Passage shown:
»»

Make telemetry reliable across interrupts and headless installs

Three reliability gaps surfaced while auditing why PostHog numbers were
untrustworthy:

1. Interrupted commands lost their events. capture() is fire-and-forget and the
   only flush guarantee lived in a finally block, which SIGINT/SIGTERM skip — so
   Ctrl-C'ing a long ingest or an MCP client killing 'ktx mcp stdio' dropped the
   command event and any queued events. Add SIGINT/SIGTERM handlers (real-process
   entry only; never under test/programmatic io) that mark the active command
   span aborted, emit it, drain the emitter, then exit. Idempotent with the
   normal finally path via the single-consume command span.

2. Headless-first installs were invisible. loadTelemetryIdentity refused to mint
   an installId unless stdout was a TTY, so a machine whose first run was an
   IDE-launched MCP server or a script emitted nothing, ever. Mint on first run
   regardless of surface (still honoring CI/DO_NOT_TRACK/KTX_TELEMETRY_DISABLED),
   writing the one-time notice to stderr — safe under the MCP stdio protocol,
   which reserves stdout. Drop the now-unused stdoutIsTTY option.

3. No guard against silent emit regressions (the 0.7.0 scan_completed blackout).
   Add tests: the shared executePublicIngestTarget chokepoint emits exactly one
   ingest_completed on success and on the preflight-failure branch, and a
   database target invokes the scan that emits scan_completed; plus coverage for
   the aborted-flush helper.

Identity is unchanged otherwise: every event still attributes to the installId
in ~/.ktx/telemetry.json. No event/field changes, so Node<->Python schema parity
is untouched. Docs updated to reflect first-run-on-any-surface activation.
This commit is contained in:
Andrey Avtomonov 2026-06-02 23:19:37 +02:00
parent 2334a4b6e3
commit cb6a67c2d7
7 changed files with 219 additions and 66 deletions

View file

@ -37,7 +37,6 @@ function styleNotice(notice: string, env: TelemetryIdentityEnv): string {
export interface LoadTelemetryIdentityOptions {
homeDir?: string;
env?: TelemetryIdentityEnv;
stdoutIsTTY: boolean;
stderr: { write(chunk: string): void };
now?: () => Date;
}
@ -94,13 +93,12 @@ export async function loadTelemetryIdentity(options: LoadTelemetryIdentityOption
};
}
// No identity yet. Minting one means showing the one-time opt-out notice, so
// first-run creation requires an interactive surface; a headless first run
// stays disabled and defers enablement until the next interactive run.

««

Your objective: Repeat the telemetry commit word for word, beginning at the words "Three reliability gaps" and stopping after "single-consume command span.".

[Saved entries]

»»

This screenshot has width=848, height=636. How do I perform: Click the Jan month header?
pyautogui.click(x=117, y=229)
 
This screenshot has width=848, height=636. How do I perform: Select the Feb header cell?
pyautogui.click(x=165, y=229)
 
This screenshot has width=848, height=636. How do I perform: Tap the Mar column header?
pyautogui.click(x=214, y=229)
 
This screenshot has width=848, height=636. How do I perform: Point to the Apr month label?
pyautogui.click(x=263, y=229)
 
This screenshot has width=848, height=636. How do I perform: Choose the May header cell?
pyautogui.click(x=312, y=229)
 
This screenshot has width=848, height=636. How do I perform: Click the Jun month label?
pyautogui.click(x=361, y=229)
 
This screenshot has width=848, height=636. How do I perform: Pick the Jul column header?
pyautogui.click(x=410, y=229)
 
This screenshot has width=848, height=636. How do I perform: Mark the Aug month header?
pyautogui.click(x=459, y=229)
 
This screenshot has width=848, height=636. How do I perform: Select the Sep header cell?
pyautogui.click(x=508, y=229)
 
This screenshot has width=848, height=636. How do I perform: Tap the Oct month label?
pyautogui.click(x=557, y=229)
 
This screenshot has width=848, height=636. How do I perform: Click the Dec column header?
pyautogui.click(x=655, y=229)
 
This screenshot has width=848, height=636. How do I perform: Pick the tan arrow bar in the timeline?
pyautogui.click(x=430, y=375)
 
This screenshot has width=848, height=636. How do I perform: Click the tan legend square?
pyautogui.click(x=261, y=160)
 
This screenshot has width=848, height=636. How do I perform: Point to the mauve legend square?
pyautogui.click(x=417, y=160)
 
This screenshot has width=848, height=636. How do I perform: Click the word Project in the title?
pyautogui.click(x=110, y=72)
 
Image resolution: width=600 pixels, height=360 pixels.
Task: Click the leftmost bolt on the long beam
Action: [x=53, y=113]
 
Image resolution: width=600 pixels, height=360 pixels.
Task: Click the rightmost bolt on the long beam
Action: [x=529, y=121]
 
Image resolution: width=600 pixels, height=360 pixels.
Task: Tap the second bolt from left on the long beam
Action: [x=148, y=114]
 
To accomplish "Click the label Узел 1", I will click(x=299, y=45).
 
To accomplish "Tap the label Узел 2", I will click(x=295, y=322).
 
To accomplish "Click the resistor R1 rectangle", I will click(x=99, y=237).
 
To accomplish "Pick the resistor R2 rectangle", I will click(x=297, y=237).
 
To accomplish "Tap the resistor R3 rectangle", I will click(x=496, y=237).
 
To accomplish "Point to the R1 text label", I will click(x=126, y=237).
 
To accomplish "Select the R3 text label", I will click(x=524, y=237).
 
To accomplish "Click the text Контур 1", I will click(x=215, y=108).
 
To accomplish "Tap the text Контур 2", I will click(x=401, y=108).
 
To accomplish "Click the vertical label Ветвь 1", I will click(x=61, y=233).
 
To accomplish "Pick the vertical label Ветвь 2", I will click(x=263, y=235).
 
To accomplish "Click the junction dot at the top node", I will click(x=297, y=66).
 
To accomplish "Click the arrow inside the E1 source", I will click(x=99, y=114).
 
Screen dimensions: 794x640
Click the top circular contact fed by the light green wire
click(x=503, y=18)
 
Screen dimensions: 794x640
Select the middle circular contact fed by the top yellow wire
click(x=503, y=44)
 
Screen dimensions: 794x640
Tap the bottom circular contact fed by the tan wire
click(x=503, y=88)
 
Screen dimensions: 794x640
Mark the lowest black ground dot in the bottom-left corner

««

Reply:
Three reliability gaps surfaced while auditing why PostHog numbers were
untrustworthy:

1. Interrupted commands lost their events. capture() is fire-and-forget and the
   only flush guarantee lived in a finally block, which SIGINT/SIGTERM skip — so
   Ctrl-C'ing a long ingest or an MCP client killing 'ktx mcp stdio' dropped the
   command event and any queued events. Add SIGINT/SIGTERM handlers (real-process
   entry only; never under test/programmatic io) that mark the active command
   span aborted, emit it, drain the emitter, then exit. Idempotent with the
   normal finally path via the single-consume command span.